• [Data to examine]:
▶

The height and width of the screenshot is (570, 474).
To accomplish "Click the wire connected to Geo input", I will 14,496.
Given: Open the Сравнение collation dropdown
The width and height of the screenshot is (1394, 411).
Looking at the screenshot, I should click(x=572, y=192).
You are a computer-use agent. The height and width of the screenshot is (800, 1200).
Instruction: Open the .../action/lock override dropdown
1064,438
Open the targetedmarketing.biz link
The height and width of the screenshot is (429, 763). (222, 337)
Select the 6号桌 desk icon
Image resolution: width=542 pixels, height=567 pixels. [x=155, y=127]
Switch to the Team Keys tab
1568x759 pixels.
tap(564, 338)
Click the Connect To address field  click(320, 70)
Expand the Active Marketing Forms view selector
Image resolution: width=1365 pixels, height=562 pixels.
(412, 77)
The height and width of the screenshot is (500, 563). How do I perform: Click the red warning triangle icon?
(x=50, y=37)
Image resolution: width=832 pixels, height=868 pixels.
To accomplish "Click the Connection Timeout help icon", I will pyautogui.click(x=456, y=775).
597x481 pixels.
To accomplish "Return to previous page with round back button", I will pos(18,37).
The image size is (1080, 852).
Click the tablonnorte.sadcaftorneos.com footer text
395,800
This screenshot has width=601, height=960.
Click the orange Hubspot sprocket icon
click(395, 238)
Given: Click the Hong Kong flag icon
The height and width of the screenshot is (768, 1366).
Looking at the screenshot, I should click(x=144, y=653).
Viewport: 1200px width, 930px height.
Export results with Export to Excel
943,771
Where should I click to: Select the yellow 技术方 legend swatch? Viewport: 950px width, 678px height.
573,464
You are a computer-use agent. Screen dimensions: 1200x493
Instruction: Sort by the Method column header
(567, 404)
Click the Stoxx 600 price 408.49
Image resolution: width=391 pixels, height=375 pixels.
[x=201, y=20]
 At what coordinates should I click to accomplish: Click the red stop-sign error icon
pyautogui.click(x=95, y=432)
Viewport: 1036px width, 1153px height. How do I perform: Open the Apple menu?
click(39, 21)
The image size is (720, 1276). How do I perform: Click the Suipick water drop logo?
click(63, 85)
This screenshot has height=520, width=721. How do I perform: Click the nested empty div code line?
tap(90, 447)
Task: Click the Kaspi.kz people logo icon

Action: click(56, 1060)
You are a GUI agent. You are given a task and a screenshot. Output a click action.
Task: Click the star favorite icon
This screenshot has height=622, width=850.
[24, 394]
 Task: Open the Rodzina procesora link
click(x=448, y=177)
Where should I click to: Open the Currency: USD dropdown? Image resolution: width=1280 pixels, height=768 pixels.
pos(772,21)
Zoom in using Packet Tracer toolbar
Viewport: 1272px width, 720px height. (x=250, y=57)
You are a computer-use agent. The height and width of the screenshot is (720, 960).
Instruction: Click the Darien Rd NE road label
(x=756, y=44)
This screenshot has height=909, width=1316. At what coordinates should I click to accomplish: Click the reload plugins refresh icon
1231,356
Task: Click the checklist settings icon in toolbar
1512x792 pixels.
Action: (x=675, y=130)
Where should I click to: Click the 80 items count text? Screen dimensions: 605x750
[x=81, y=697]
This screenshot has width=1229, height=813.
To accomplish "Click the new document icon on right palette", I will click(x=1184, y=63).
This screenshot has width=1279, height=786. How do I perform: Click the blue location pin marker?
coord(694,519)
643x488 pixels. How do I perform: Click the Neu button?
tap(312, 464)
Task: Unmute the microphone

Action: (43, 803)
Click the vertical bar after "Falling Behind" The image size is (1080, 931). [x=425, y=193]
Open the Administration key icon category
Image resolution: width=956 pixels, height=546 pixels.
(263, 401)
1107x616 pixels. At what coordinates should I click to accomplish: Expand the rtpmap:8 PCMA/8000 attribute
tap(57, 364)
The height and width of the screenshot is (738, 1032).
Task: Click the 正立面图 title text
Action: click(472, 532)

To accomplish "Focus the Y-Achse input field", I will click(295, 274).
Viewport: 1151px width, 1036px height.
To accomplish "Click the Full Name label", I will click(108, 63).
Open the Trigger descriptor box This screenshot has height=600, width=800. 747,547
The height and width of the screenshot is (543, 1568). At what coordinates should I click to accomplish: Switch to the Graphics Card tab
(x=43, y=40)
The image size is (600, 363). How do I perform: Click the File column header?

◀

• [Work order]:
Print out the entire listing. Keep every line exact.

• [Solution to the problem]:
The height and width of the screenshot is (570, 474).
To accomplish "Click the wire connected to Geo input", I will 14,496.
Given: Open the Сравнение collation dropdown
The width and height of the screenshot is (1394, 411).
Looking at the screenshot, I should click(x=572, y=192).
You are a computer-use agent. The height and width of the screenshot is (800, 1200).
Instruction: Open the .../action/lock override dropdown
1064,438
Open the targetedmarketing.biz link
The height and width of the screenshot is (429, 763). (222, 337)
Select the 6号桌 desk icon
Image resolution: width=542 pixels, height=567 pixels. [x=155, y=127]
Switch to the Team Keys tab
1568x759 pixels.
tap(564, 338)
Click the Connect To address field  click(320, 70)
Expand the Active Marketing Forms view selector
Image resolution: width=1365 pixels, height=562 pixels.
(412, 77)
The height and width of the screenshot is (500, 563). How do I perform: Click the red warning triangle icon?
(x=50, y=37)
Image resolution: width=832 pixels, height=868 pixels.
To accomplish "Click the Connection Timeout help icon", I will pyautogui.click(x=456, y=775).
597x481 pixels.
To accomplish "Return to previous page with round back button", I will pos(18,37).
The image size is (1080, 852).
Click the tablonnorte.sadcaftorneos.com footer text
395,800
This screenshot has width=601, height=960.
Click the orange Hubspot sprocket icon
click(395, 238)
Given: Click the Hong Kong flag icon
The height and width of the screenshot is (768, 1366).
Looking at the screenshot, I should click(x=144, y=653).
Viewport: 1200px width, 930px height.
Export results with Export to Excel
943,771
Where should I click to: Select the yellow 技术方 legend swatch? Viewport: 950px width, 678px height.
573,464
You are a computer-use agent. Screen dimensions: 1200x493
Instruction: Sort by the Method column header
(567, 404)
Click the Stoxx 600 price 408.49
Image resolution: width=391 pixels, height=375 pixels.
[x=201, y=20]
 At what coordinates should I click to accomplish: Click the red stop-sign error icon
pyautogui.click(x=95, y=432)
Viewport: 1036px width, 1153px height. How do I perform: Open the Apple menu?
click(39, 21)
The image size is (720, 1276). How do I perform: Click the Suipick water drop logo?
click(63, 85)
This screenshot has height=520, width=721. How do I perform: Click the nested empty div code line?
tap(90, 447)
Task: Click the Kaspi.kz people logo icon

Action: click(56, 1060)
You are a GUI agent. You are given a task and a screenshot. Output a click action.
Task: Click the star favorite icon
This screenshot has height=622, width=850.
[24, 394]
 Task: Open the Rodzina procesora link
click(x=448, y=177)
Where should I click to: Open the Currency: USD dropdown? Image resolution: width=1280 pixels, height=768 pixels.
pos(772,21)
Zoom in using Packet Tracer toolbar
Viewport: 1272px width, 720px height. (x=250, y=57)
You are a computer-use agent. The height and width of the screenshot is (720, 960).
Instruction: Click the Darien Rd NE road label
(x=756, y=44)
This screenshot has height=909, width=1316. At what coordinates should I click to accomplish: Click the reload plugins refresh icon
1231,356
Task: Click the checklist settings icon in toolbar
1512x792 pixels.
Action: (x=675, y=130)
Where should I click to: Click the 80 items count text? Screen dimensions: 605x750
[x=81, y=697]
This screenshot has width=1229, height=813.
To accomplish "Click the new document icon on right palette", I will click(x=1184, y=63).
This screenshot has width=1279, height=786. How do I perform: Click the blue location pin marker?
coord(694,519)
643x488 pixels. How do I perform: Click the Neu button?
tap(312, 464)
Task: Unmute the microphone

Action: (43, 803)
Click the vertical bar after "Falling Behind" The image size is (1080, 931). [x=425, y=193]
Open the Administration key icon category
Image resolution: width=956 pixels, height=546 pixels.
(263, 401)
1107x616 pixels. At what coordinates should I click to accomplish: Expand the rtpmap:8 PCMA/8000 attribute
tap(57, 364)
The height and width of the screenshot is (738, 1032).
Task: Click the 正立面图 title text
Action: click(472, 532)

To accomplish "Focus the Y-Achse input field", I will click(295, 274).
Viewport: 1151px width, 1036px height.
To accomplish "Click the Full Name label", I will click(108, 63).
Open the Trigger descriptor box This screenshot has height=600, width=800. 747,547
The height and width of the screenshot is (543, 1568). At what coordinates should I click to accomplish: Switch to the Graphics Card tab
(x=43, y=40)
The image size is (600, 363). How do I perform: Click the File column header?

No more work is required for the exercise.